Exercise inputs
++++++++++

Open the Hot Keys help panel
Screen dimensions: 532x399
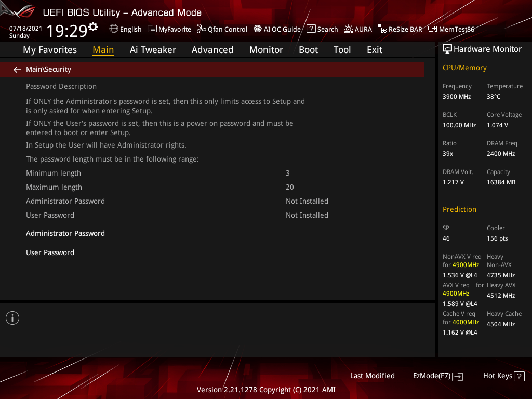503,376
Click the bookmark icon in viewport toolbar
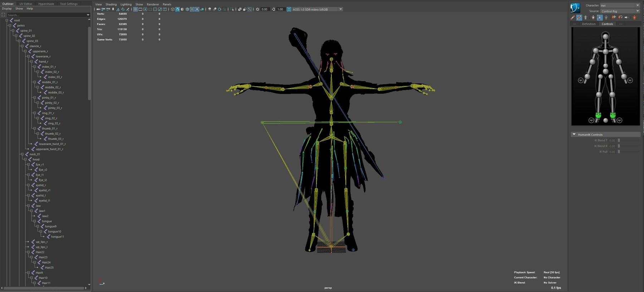644x292 pixels. 113,9
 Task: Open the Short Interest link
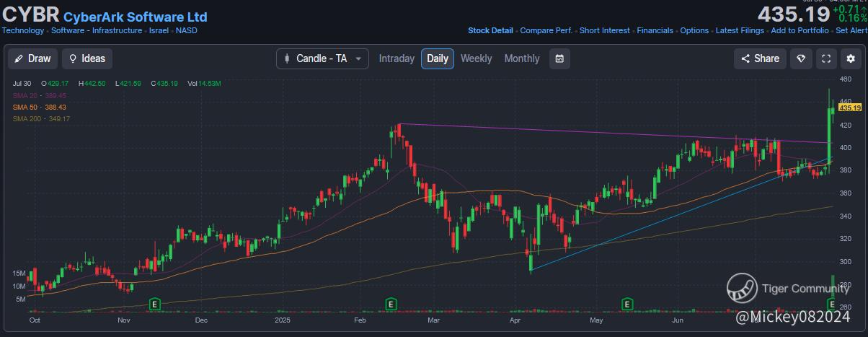604,30
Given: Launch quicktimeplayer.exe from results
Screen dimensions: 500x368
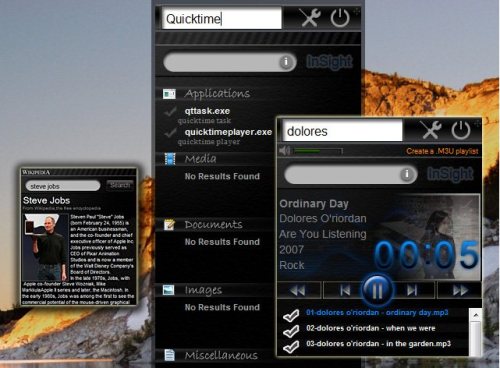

++++++++++

Task to complete
The expected response is every line of the material, written out exactly, with the images removed.

Task output
Open the Hot Keys help panel
Screen dimensions: 532x399
503,376
Click the bookmark icon in viewport toolbar
644x292 pixels. 113,9
 Task: Open the Short Interest link
604,30
Given: Launch quicktimeplayer.exe from results
Screen dimensions: 500x368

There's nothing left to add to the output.